Red Hat Connects Open Source Software Defined Storage to Hadoop
Red Hat (RHT) wants to integrate open source distributed computing and software-defined storage more tightly than ever. On Monday, it debuted a plug-in to connect Apache Hadoop to the GlusterFS file system, tying these two major open source platforms yet closer together.
Red Hat (RHT) wants to integrate open source distributed computing and software-defined storage more tightly than ever. On Oct. 28, it debuted a plug-in to connect Apache Hadoop to the GlusterFS file system, tying these two major open source platforms yet closer together.
The connector, which Red Hat has plainly dubbed the Apache Hadoop Plug-in, allows the seamless transfer of data that lives in GlusterFS distributed software-defined storage clusters to Hadoop, where it can be processed on a distributed computing network. Red Hat announced the plug-in on the first day of the Strata Conference + Hadoop World event in New York, which is taking place this week.
From a technical standpoint, the plugin promises to reduce the overhead involved in Hadoop and GlusterFS deployments. It makes it possible to feed data directly to Hadoop using a variety of popular protocols, including NFS, SMB and object access with SWIFT, as well as through the Hadoop file system API. It also allows Hadoop users to take advantage of the fault-tolerance features in GlusterFS, adding data assurance to the distributed-computing functionality of Hadoop.
From the perspective of the channel, the plug-in is also significant because it knits even more closely the open source ecosystem that surrounds distributed computing and software-defined storage. As massively popular open source technologies that play an important role in building infrastructure for the cloud and Big Data, Hadoop and GlusterFS are key to the business of open source vendors such as Red Hat and its wide network of partners. Making it easier to connect the two platforms will make them even more attractive solutions.

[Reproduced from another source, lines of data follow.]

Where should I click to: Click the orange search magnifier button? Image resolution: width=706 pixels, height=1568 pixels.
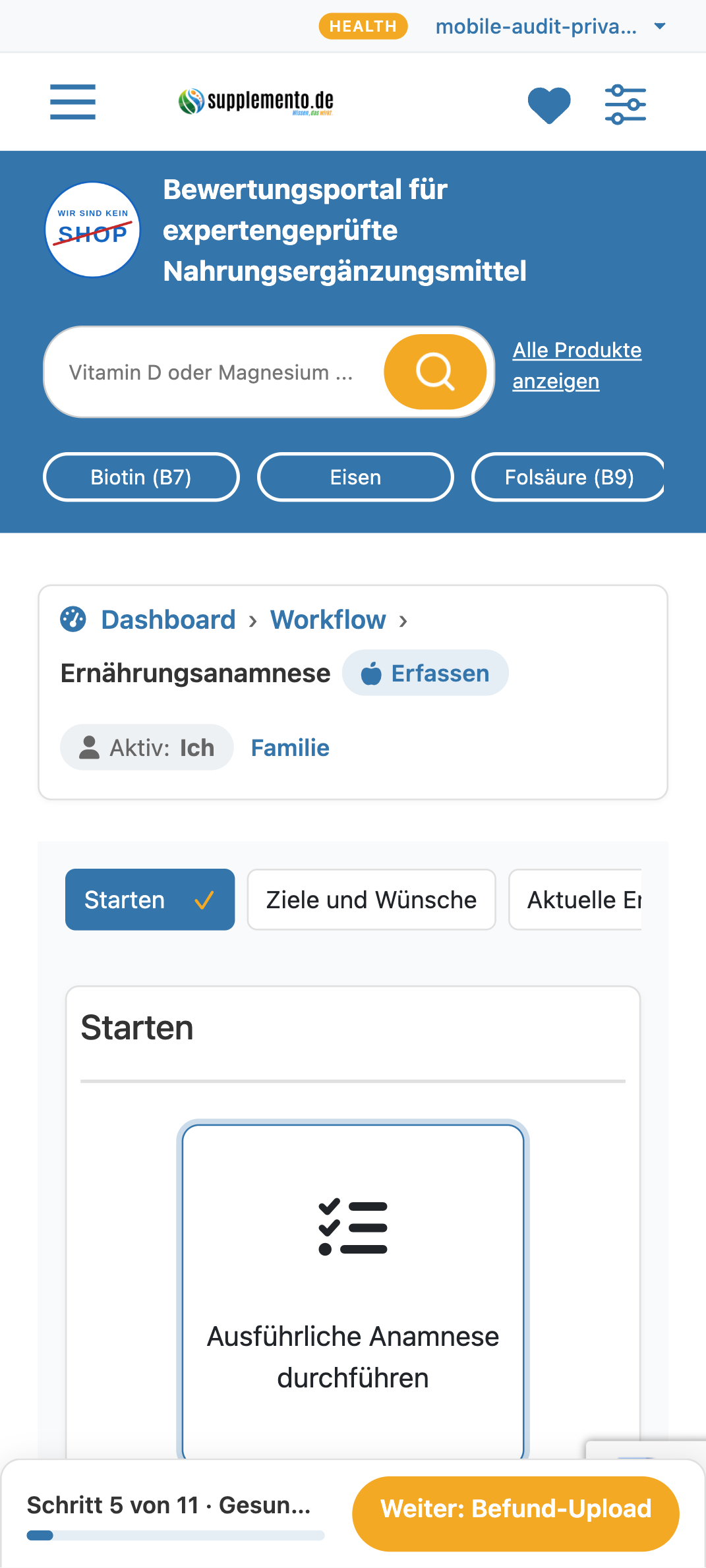[x=435, y=372]
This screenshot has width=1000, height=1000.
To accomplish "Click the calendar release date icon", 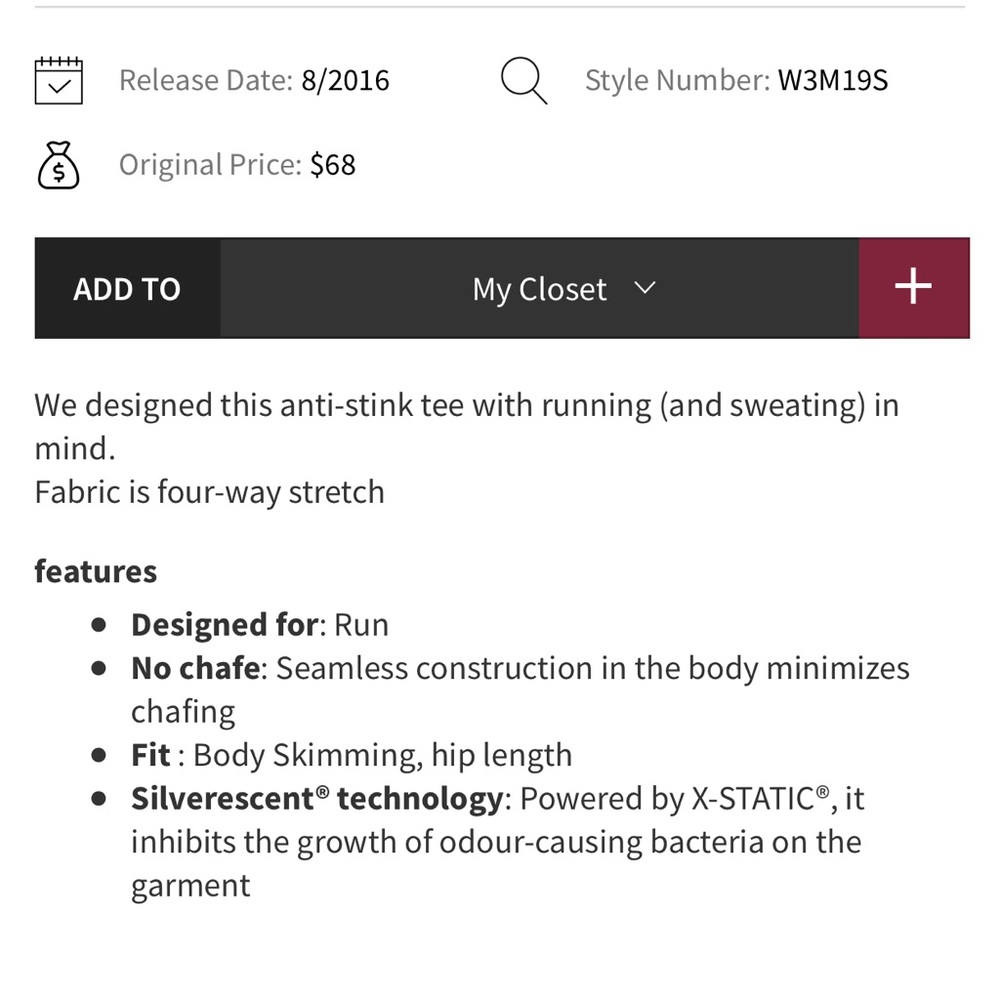I will 57,79.
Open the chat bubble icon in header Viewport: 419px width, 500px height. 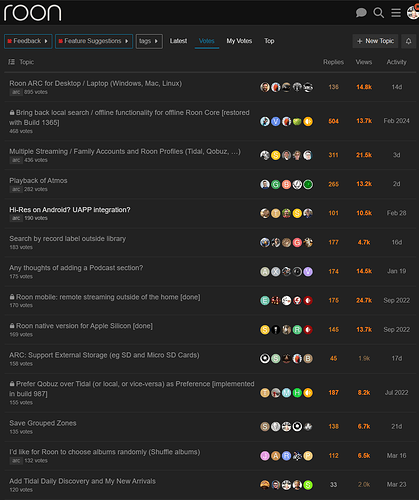tap(361, 13)
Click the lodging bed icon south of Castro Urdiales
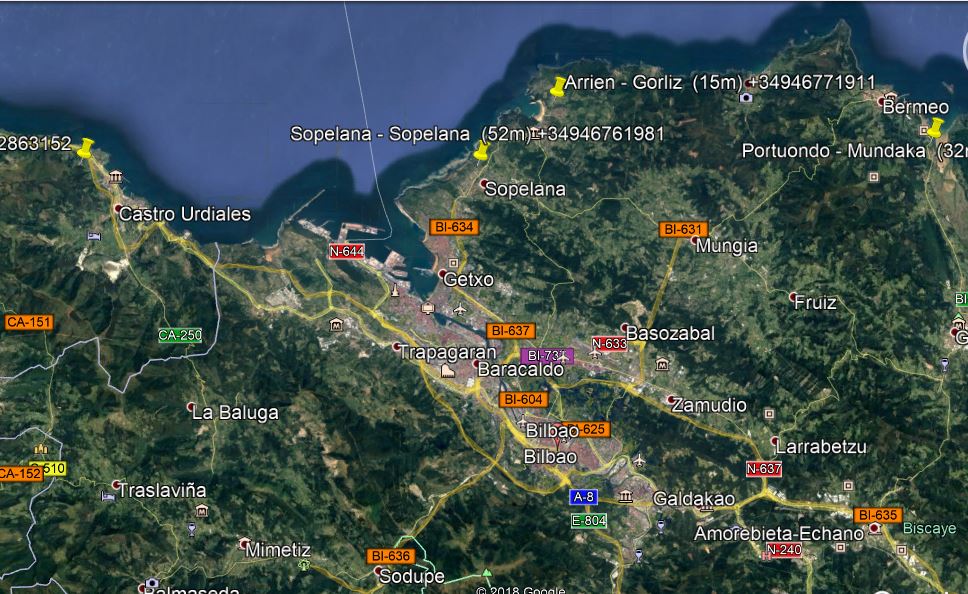 pos(94,236)
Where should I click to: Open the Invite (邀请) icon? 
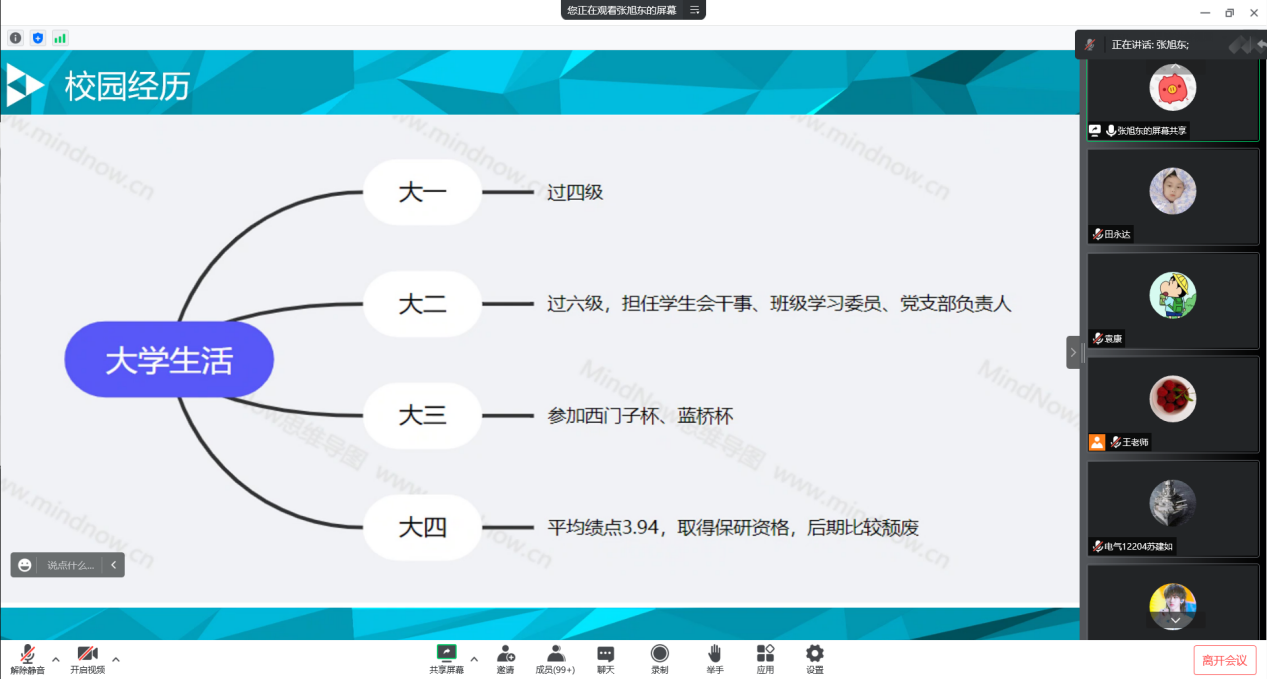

It's no surprise, by the way, that Red Hat has chosen to focus on enhancing GlusterFS deployability. The company has been placing its bets on the software-defined storage platform since the beginning, and its investment in Hadoop integration should help it to compete with other open source vendors, including Canonical, that have invested in the ecosystem surrounding Ceph, another open source distributed storage system that is an alternative to GlusterFS.
Red Hat also released code that integrates GlusterFS with Intel's distribution of Hadoop, which is designed to cater to Big Data analytics. Alongside the generic Hadoop plug-in for GlusterFS, the integration with Intel's (INTC) Hadoop platform provides Red Hat with another strength in the data analytics world.